Lee Hye-ri (; born June 9, 1994), better known mononymously as Hyeri, is a South Korean actress, singer, and television personality. She rose to fame as the youngest member of girl group Girl's Day, and was named as the "Nation's Little Sister" by the South Korean media due to her immense popularity after appearing as a fixed cast member on Real Men (2014).

She later became known for her award-winning performance as the female lead in Reply 1988 (2015), which was the highest-rated drama in Korean cable television history at the time. After back-to-back success in variety and the small screen, Hyeri ranked third in Forbes Korea Power Celebrity list in 2016 and became one of the highest-paid commercial models in South Korea.

Hyeri was a regular cast member on Amazing Saturday (2018–2020). After leaving the show to focus on her acting career, Hyeri starred in the popular iQiyi series My Roommate Is a Gumiho (2021).

Early life and education 
Hyeri was born in Gwangju, Gyeonggi, South Korea. She has a sister, Hye-rim, who is two years younger. Hyeri grew up in poverty, staying with her grandmother in the countryside while her mother was working in a factory.
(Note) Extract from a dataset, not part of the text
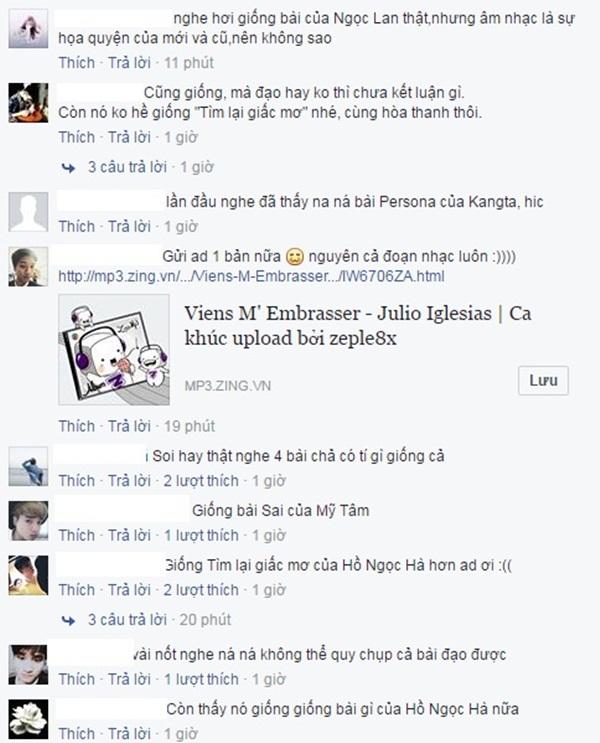Expand '3 câu trả lời · 1 giờ' replies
When she was in middle school, Hyeri was scouted by Dream T Entertainment at a talent show and consequently joined Girl's Day with little prior training. She later attended Seoul School of Performing Arts, and then majored in Film at Konkuk University.

Career

2010–present: Girl's Day

In September 2010, Hyeri was announced as a new member of Girl's Day alongside Yura when Jiin and Jisun left the group, just two months after the group debuted. The revamped group released a single titled "Nothing Lasts Forever", and went on to become one of the most popular and commercially successful musical quartets of its era.

In January 2014, Hyeri fainted on stage during a Girl's Day live performance and had to be carried off-stage by M Countdown staff. She was later diagnosed with swine flu.
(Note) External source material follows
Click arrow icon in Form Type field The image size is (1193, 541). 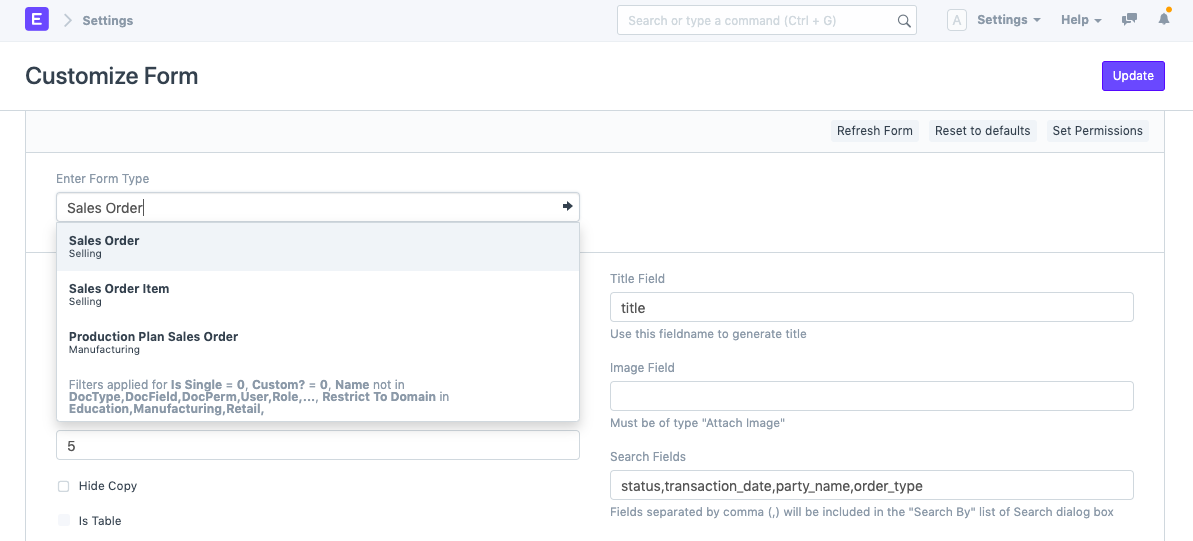coord(567,207)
After her exclusive contract with Dream T Entertainment ended in 2019, Hyeri joined a newly set-up agency Creative Group ING. Although all four members joined separate agencies, they have stated that the group has not disbanded.

2012–2014: Acting debut and rising popularity
In 2012, Hyeri made her acting debut in the SBS weekend drama Tasty Life, where she played the youngest in a family of four daughters.
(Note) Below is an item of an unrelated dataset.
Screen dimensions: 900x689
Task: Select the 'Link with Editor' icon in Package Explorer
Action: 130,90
After her 4-day long appearance on Real Men in August 2014, a brief clip of her showing aegyo at her instructor went viral in South Korea, reaching one million views in a day, an unprecedented feat at the time. She consequently shot to stardom overnight, and later won Best Female Newcomer award at the MBC Entertainment Awards for her Real Men appearance.

In November 2014, Hyeri was cast as one of the main characters in teen drama Schoolgirl Detectives, which began airing on cable channel JTBC in December. In late 2014, she was also cast in the mystery rom-com drama Hyde, Jekyll, Me, which began airing on SBS in January 2015.

2015–present: Leading roles 
In 2015, Hyeri was cast as the lead of the tvN drama Reply 1988. The drama premiered in November and went on to become a commercial success with audience ratings peaking at 18.8%, making it one of the highest rated dramas in Korean cable television history. Hyeri received critical and audience acclaim for her award-winning portrayal of the female protagonist. In the show, Hyeri's character was the Madagascar picket girl at the 1988 Summer Olympics Opening Ceremony. Due to the series' status as a cultural phenomenon, the actress was chosen by the Madagascar delegation to become its official flag bearer at the 2018 Winter Olympics Opening Ceremony. However, due to her busy schedule, Hyeri declined the offer.

In 2016, Hyeri was cast as the lead in the SBS drama Entertainer along with actor Ji Sung and CNBLUE member Kang Min-hyuk, which began airing on April 20 and for which she won "New Star Award" at 2016 SBS Drama Awards. In 2017, she also starred in the police comedy drama Two Cops alongside Jo Jung-suk and Kim Seon-ho.

In 2017, it was announced that Hyeri would be making her big screen debut as the female lead in Monstrum; filming began in April. Monstrum premiered in September, 2018. In 2018, Hyeri was cast in My Punch-Drunk Boxer, a boxing comedy drama film. The film premiered at 20th Jeonju International Film Festival in September, 2019; its general release followed in October, 2019. In 2019, Hyeri also starred in tvN's office comedy drama Miss Lee.

Besides acting, Hyeri frequently guests on variety shows. She has been described as a "blue chip" in the entertainment industry due to her "frank and easy-going charms, bright energy and flexible chemistry with other cast members". Since 2018, Hyeri had been a regular cast member of DoReMi Market, a weekly television program airing on tvN. In late 2020, she left the show to focus on her acting career.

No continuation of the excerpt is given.